Può fare un esempio?

«Una delle questioni fondamentali è il reddito degli insegnanti, basso in modo impressionante. La perdita del valore d’acquisto del salario negli ultimi 10 anni, in cui gli stipendi sono stati bloccati, è di 300 euro al mese circa. Ho iniziato a lavorare 10 anni fa: è come se avessi perso 60mila euro. Questa cifra la sento nella fatica di preparare le lezioni, nel non poter svolgere un’attività formativa... Si compensa con la buona volontà, con la passione, l’auto-sfruttamento. Ma queste risorse prima o poi finiscono».

Qual è la qualità più importante per un insegnante?

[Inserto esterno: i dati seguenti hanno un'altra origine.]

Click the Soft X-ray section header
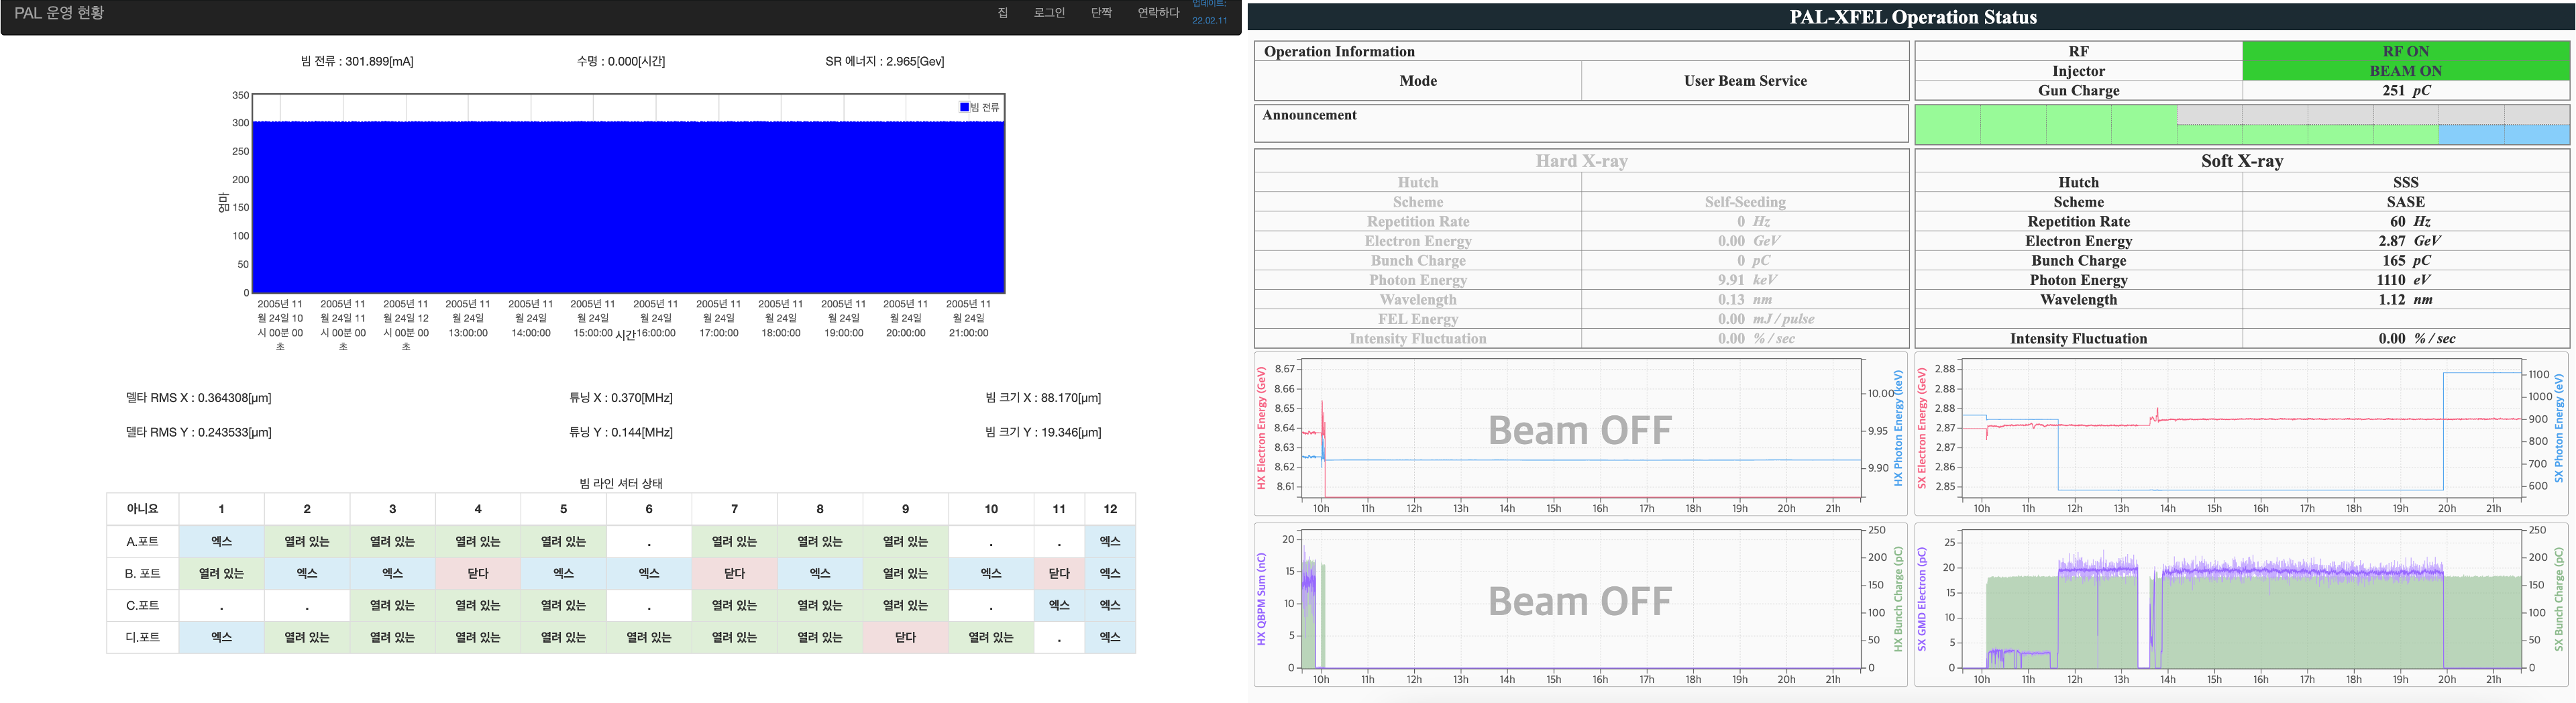 click(x=2241, y=161)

«Un insegnante buono è quello che si mette sempre in discussione. E ovviamente mettersi in discussione con un reddito così basso è molto difficile».

Lei sostiene che nelle politiche educative italiane si è assistito dagli anni Settanta a un progressivo passaggio dalla pedagogia all’«economia dell’educazione». Che cosa intende?

«La storia della scuola italiana è stata illuminata da grandi pedagogisti come Lodi, Ciari, Don Milani, Montessori. Per questo l’Italia repubblicana è stata il Paese che ha fatto il più importante salto verso l’alfabetizzazione insieme alla Corea del Sud. Questa enorme eredità è stata messa da parte, nelle politiche educative ministeriali, a scapito di economisti, formatisi su una pseudo disciplina chiamata “economics of education”».

Che significa?

«Si pensa alla scuola come a uno strumento per aumentare il Pil: investo 1 euro nella scuola, me ne deve tornare 1,5. La scuola come un grande sistema di reclutamento e di selezione del personale. Non è una mia perversione complottista. Se si leggono, dagli anni Sessanta in poi, i consulenti e le circolari ministeriali, si può davvero trovare un filo rosso, a partire dall’ingegner Martinoli, ex Olivetti, fino a oggi con Roger Abranavel».

La logica di mercato sta influendo sulla formazione degli studenti?

«Direi più una logica d’impresa. Spesso si sente dire, quando la cosa pubblica va male, che bisognerebbe “trasformarla in un’azienda”. Ma in realtà sono le aziende a fallire. La scuola, nonostante tutti i tagli, continua a funzionare. La retorica aziendalista è fallace, cancella l’idea di scuola come dispositivo di uguaglianza e inclusione, com’era intesa nella carta costituzionale, e ne fa un luogo privilegiato per pseudo valori come eccellenza, meritocrazia e competizione, che secondo me non funzionano neppure in economia, figuriamoci a scuola».

Non crede che uguaglianza e meritocrazia siano strettamente connesse? La prima è assolutamente necessaria alla seconda, e la seconda è il coronamento etico della prima.

«C’è un fraintendimento sul concetto di meritocrazia. Il nome viene coniato dal sociologo Michael Young che, nel libro “The rise of meritocracy”, del 1958, ipotizza una società governata da una classe di meritocratici. Ma non è un’utopia: è un inferno. Perché non è vero che gli intelligenti devono avere più diritti degli stupidi. Spesso le persone più intelligenti e acculturate nascono in contesti più felici. E poi: chi è che decide il merito? Spesso il merito traduce un’adesione a dei principi di potere decisi da qualcun altro».

È stato definito «razzista verso i più ricchi». Che cosa risponde?

«Sono piacevolmente razzista verso i più ricchi. È una forma di razzismo sensata ed etica, come l’odio di classe. È un sentimento genuino, eticamente giusto. Ovviamente, non significa odiare le persone, ma odiare una classe, un sistema di privilegi e di esclusione sociale. Penso che l’odio di classe sia un sentimento nobile».

È diventata virale sul web la sua presenza in studio da Belpietro, nel programma “Dalla parte vostra”. Perché andare in un salotto del genere? A che serve?

«Il ruolo dell’intellettuale sta anche nel tentativo di mettere in discussione i media: incidere non soltanto sul messaggio, ma anche sull’emittente. È importante provare a sabotare questi programmi».